--- About this task ---
From the article on the Tuam mother and baby home, copy everything from "Tuam’s secret graveyard" down to "from the church." word for word.

--- Provided text ---
● ● ● ● ●
By Róisín Davis

In the wake of the Tuam scandal, the Irish government has announced that it will launch an investigation into the high mortality rates in its former mother and baby homes. For Ireland’s women, the culture of shame still lingers in the country’s archaic reproductive rights stance.

We now know that between 1925 and 1961, almost 800 children died in Bon Secours Mother and Baby Home in Tuam, County Galway. They were buried in an unmarked plot. No burial records were kept for individual children, and we would not have known of the mass grave but for local historian Catherine Corless’ painstaking research and her determination that the deaths be acknowledged.

These little lost souls were the children of Ireland’s “fallen” women. Their lives were deemed illegitimate by the Catholic orders that the state subsidized to run these homes. Records reported Wednesday show that almost 80 percent of babies born at Bon Secours did not make it to their first birthday. Those who managed to survive longer were raised almost as slaves and as Ireland Taoiseach (prime minister) Enda Kenny recently recognized, were treated as “… an inferior sub-species.”

The Bon Secours “mother and baby home” was more accurately a penal workhouse — one of 10 run by religious orders in Ireland. From 1922 to 1996, they incarcerated approximately 35,000 unmarried women. Those who gave birth before entering or while there had their babies forcibly removed from them.

Conditions in these so-called homes were horrific. A report from the United Nations Committee Against Torture in February noted that “girls placed in these institutions were forced to work in slavery-like conditions and were often subject to inhuman, cruel and degrading treatment as well as to physical and sexual abuse.” The U.N. account adds that “girls were deprived of their identity, of education and often of food and essential medicines and were imposed with an obligation of silence and prohibited from having any contact with the outside world.”

Likewise, accounts going back to the 1940s indicate widespread malnutrition among the institutionalized girls’ babies and small children. It would not be surprising if forensic investigation of the tiny skeletons reveals that some of the children were essentially killed by neglect and maltreatment. So much for their sacred “right to life.”

Tuam’s secret graveyard is a monument to the Ireland of Eamon de Valera, where church and state openly colluded to ensure that socially unacceptable pregnancy was punished and hidden from sight. Irish women had no access to contraception or abortion, and in the case of the girls confined in these institutions, no right to keep and raise their babies. Conceiving life was criminalized without a permit from the church.

This was long ago, and surely such monstrous practices are just dark history? But just two years ago and a few miles away from Tuam, 31-year-old dentist Savita Halappanavar died “in agony” at a Galway hospital because staffers were barred from conducting the abortion that would have saved her life during a catastrophic miscarriage. Indeed, the attending midwife told Halappanavar that an abortion could not be carried out because Ireland is a “Catholic country.”

Halappanavar’s death led to international outrage, but abortion remains a criminal offense in Ireland, north and south. Under the law, doctors are still prohibited from performing abortions on women whose lives are endangered in labor or are carrying a fetus with a fatal abnormality. The same restriction applies to women who have been the victims of rape or incest. In fact, the 14-year sentence for self-abortion tends to be doubled in cases of rape.
● ● ● ● ●
--- Source material ---
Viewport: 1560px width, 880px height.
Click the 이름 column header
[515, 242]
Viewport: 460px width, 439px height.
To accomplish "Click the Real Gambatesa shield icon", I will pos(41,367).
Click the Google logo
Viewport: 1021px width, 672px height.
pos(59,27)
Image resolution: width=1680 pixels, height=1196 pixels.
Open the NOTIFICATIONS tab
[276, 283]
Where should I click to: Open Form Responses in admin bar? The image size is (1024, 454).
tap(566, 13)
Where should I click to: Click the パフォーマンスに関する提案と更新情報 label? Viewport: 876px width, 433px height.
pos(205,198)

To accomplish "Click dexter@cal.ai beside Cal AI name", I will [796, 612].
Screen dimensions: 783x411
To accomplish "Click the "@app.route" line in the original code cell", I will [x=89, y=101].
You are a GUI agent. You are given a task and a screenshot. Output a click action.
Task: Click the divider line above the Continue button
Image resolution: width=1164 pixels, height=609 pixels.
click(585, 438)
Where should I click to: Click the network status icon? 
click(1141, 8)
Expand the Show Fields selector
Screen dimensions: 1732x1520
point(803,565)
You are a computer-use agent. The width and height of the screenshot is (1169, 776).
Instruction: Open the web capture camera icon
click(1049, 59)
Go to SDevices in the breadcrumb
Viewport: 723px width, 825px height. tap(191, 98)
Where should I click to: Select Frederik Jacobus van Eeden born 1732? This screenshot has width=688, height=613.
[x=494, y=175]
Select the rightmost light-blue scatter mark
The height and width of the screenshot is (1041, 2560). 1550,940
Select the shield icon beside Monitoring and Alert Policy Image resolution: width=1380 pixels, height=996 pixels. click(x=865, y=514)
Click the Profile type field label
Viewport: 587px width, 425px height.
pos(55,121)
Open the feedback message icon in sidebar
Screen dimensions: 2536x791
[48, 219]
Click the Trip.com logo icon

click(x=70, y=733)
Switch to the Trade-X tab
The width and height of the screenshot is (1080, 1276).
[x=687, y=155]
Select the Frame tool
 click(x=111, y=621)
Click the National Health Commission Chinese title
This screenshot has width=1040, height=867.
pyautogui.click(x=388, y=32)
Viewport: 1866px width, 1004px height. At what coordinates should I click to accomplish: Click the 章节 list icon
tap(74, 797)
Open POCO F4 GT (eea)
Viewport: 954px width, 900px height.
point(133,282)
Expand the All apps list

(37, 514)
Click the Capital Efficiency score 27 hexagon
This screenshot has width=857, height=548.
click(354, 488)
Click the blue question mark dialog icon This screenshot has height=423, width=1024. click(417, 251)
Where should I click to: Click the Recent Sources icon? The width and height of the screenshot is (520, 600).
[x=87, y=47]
● ● ● ● ●
--- Response to the task ---
Tuam’s secret graveyard is a monument to the Ireland of Eamon de Valera, where church and state openly colluded to ensure that socially unacceptable pregnancy was punished and hidden from sight. Irish women had no access to contraception or abortion, and in the case of the girls confined in these institutions, no right to keep and raise their babies. Conceiving life was criminalized without a permit from the church.